Switch "GUI agent" to "interface agent" everywhere in the rows below and leave all other text unchanged.

* Start *

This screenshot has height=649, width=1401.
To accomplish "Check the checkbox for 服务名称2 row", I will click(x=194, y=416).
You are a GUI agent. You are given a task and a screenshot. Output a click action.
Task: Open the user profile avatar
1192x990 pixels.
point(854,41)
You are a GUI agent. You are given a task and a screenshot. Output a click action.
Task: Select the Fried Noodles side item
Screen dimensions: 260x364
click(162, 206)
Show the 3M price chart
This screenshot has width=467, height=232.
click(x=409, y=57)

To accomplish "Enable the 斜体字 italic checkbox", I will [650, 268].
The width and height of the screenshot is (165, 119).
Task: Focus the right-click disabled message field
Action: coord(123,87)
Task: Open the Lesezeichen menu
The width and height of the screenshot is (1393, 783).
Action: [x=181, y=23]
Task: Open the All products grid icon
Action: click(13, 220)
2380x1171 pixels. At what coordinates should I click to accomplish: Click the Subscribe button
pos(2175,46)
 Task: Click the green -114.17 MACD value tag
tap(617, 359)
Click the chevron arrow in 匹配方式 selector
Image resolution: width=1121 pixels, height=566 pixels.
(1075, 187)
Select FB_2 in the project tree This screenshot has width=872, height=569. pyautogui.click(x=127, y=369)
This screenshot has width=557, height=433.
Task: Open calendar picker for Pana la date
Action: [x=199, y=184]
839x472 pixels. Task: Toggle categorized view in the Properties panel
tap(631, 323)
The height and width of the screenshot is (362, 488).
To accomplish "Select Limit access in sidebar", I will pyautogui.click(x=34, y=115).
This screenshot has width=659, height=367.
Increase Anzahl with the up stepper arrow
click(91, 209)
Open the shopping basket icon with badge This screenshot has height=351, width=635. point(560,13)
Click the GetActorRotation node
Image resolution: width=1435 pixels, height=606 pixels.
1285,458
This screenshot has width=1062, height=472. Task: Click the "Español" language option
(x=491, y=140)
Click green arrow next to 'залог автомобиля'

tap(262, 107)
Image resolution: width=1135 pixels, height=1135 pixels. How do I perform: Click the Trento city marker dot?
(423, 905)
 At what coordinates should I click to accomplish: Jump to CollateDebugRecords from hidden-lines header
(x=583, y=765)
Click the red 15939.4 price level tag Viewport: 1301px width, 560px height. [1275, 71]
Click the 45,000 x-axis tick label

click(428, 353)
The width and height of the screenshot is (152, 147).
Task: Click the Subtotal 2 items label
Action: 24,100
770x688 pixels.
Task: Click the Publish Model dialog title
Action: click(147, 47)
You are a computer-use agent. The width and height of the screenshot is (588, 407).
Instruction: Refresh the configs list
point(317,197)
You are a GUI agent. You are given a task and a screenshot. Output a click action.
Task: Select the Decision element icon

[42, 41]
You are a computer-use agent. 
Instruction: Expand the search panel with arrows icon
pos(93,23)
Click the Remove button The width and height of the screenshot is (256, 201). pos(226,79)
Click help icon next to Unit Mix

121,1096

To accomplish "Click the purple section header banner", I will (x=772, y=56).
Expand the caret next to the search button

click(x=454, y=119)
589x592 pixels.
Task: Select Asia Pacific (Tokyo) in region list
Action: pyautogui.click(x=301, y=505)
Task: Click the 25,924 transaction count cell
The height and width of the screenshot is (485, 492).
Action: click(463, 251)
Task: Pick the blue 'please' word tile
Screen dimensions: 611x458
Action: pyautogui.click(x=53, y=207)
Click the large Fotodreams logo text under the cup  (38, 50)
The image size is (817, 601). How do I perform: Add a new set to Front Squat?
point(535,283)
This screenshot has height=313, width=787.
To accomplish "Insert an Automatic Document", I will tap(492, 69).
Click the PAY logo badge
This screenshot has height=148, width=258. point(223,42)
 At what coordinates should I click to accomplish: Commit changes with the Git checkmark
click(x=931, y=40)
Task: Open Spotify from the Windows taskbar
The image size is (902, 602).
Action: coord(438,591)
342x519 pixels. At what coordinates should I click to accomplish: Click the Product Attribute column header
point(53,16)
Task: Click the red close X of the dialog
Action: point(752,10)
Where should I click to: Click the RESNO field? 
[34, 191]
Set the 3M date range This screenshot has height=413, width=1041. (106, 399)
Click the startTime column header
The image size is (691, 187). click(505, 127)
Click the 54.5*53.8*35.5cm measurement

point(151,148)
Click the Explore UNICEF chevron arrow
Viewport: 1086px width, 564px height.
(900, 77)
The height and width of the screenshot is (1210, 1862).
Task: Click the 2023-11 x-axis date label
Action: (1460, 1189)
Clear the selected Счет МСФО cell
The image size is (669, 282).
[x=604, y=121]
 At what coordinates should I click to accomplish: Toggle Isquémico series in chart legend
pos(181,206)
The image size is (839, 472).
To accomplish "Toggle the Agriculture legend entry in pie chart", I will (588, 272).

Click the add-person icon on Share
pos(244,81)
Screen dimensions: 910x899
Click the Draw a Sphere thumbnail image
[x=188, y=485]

* End *

Exercise solution.
This screenshot has height=649, width=1401.
To accomplish "Check the checkbox for 服务名称2 row", I will click(x=194, y=416).
You are a interface agent. You are given a task and a screenshot. Output a click action.
Task: Open the user profile avatar
1192x990 pixels.
point(854,41)
You are a interface agent. You are given a task and a screenshot. Output a click action.
Task: Select the Fried Noodles side item
Screen dimensions: 260x364
click(162, 206)
Show the 3M price chart
This screenshot has width=467, height=232.
click(x=409, y=57)

To accomplish "Enable the 斜体字 italic checkbox", I will [650, 268].
The width and height of the screenshot is (165, 119).
Task: Focus the right-click disabled message field
Action: coord(123,87)
Task: Open the Lesezeichen menu
The width and height of the screenshot is (1393, 783).
Action: [x=181, y=23]
Task: Open the All products grid icon
Action: click(13, 220)
2380x1171 pixels. At what coordinates should I click to accomplish: Click the Subscribe button
pos(2175,46)
 Task: Click the green -114.17 MACD value tag
tap(617, 359)
Click the chevron arrow in 匹配方式 selector
Image resolution: width=1121 pixels, height=566 pixels.
(1075, 187)
Select FB_2 in the project tree This screenshot has width=872, height=569. pyautogui.click(x=127, y=369)
This screenshot has width=557, height=433.
Task: Open calendar picker for Pana la date
Action: [x=199, y=184]
839x472 pixels. Task: Toggle categorized view in the Properties panel
tap(631, 323)
The height and width of the screenshot is (362, 488).
To accomplish "Select Limit access in sidebar", I will pyautogui.click(x=34, y=115).
This screenshot has width=659, height=367.
Increase Anzahl with the up stepper arrow
click(91, 209)
Open the shopping basket icon with badge This screenshot has height=351, width=635. point(560,13)
Click the GetActorRotation node
Image resolution: width=1435 pixels, height=606 pixels.
1285,458
This screenshot has width=1062, height=472. Task: Click the "Español" language option
(x=491, y=140)
Click green arrow next to 'залог автомобиля'

tap(262, 107)
Image resolution: width=1135 pixels, height=1135 pixels. How do I perform: Click the Trento city marker dot?
(423, 905)
 At what coordinates should I click to accomplish: Jump to CollateDebugRecords from hidden-lines header
(x=583, y=765)
Click the red 15939.4 price level tag Viewport: 1301px width, 560px height. [1275, 71]
Click the 45,000 x-axis tick label

click(428, 353)
The width and height of the screenshot is (152, 147).
Task: Click the Subtotal 2 items label
Action: 24,100
770x688 pixels.
Task: Click the Publish Model dialog title
Action: click(147, 47)
You are a computer-use agent. The width and height of the screenshot is (588, 407).
Instruction: Refresh the configs list
point(317,197)
You are a interface agent. You are given a task and a screenshot. Output a click action.
Task: Select the Decision element icon

[42, 41]
You are a computer-use agent. 
Instruction: Expand the search panel with arrows icon
pos(93,23)
Click the Remove button The width and height of the screenshot is (256, 201). pos(226,79)
Click help icon next to Unit Mix

121,1096

To accomplish "Click the purple section header banner", I will (x=772, y=56).
Expand the caret next to the search button

click(x=454, y=119)
589x592 pixels.
Task: Select Asia Pacific (Tokyo) in region list
Action: pyautogui.click(x=301, y=505)
Task: Click the 25,924 transaction count cell
The height and width of the screenshot is (485, 492).
Action: click(463, 251)
Task: Pick the blue 'please' word tile
Screen dimensions: 611x458
Action: pyautogui.click(x=53, y=207)
Click the large Fotodreams logo text under the cup  (38, 50)
The image size is (817, 601). How do I perform: Add a new set to Front Squat?
point(535,283)
This screenshot has height=313, width=787.
To accomplish "Insert an Automatic Document", I will tap(492, 69).
Click the PAY logo badge
This screenshot has height=148, width=258. point(223,42)
 At what coordinates should I click to accomplish: Commit changes with the Git checkmark
click(x=931, y=40)
Task: Open Spotify from the Windows taskbar
The image size is (902, 602).
Action: coord(438,591)
342x519 pixels. At what coordinates should I click to accomplish: Click the Product Attribute column header
point(53,16)
Task: Click the red close X of the dialog
Action: point(752,10)
Where should I click to: Click the RESNO field? 
[34, 191]
Set the 3M date range This screenshot has height=413, width=1041. (106, 399)
Click the startTime column header
The image size is (691, 187). click(505, 127)
Click the 54.5*53.8*35.5cm measurement

point(151,148)
Click the Explore UNICEF chevron arrow
Viewport: 1086px width, 564px height.
(900, 77)
The height and width of the screenshot is (1210, 1862).
Task: Click the 2023-11 x-axis date label
Action: (1460, 1189)
Clear the selected Счет МСФО cell
The image size is (669, 282).
[x=604, y=121]
 At what coordinates should I click to accomplish: Toggle Isquémico series in chart legend
pos(181,206)
The image size is (839, 472).
To accomplish "Toggle the Agriculture legend entry in pie chart", I will (588, 272).

Click the add-person icon on Share
pos(244,81)
Screen dimensions: 910x899
Click the Draw a Sphere thumbnail image
[x=188, y=485]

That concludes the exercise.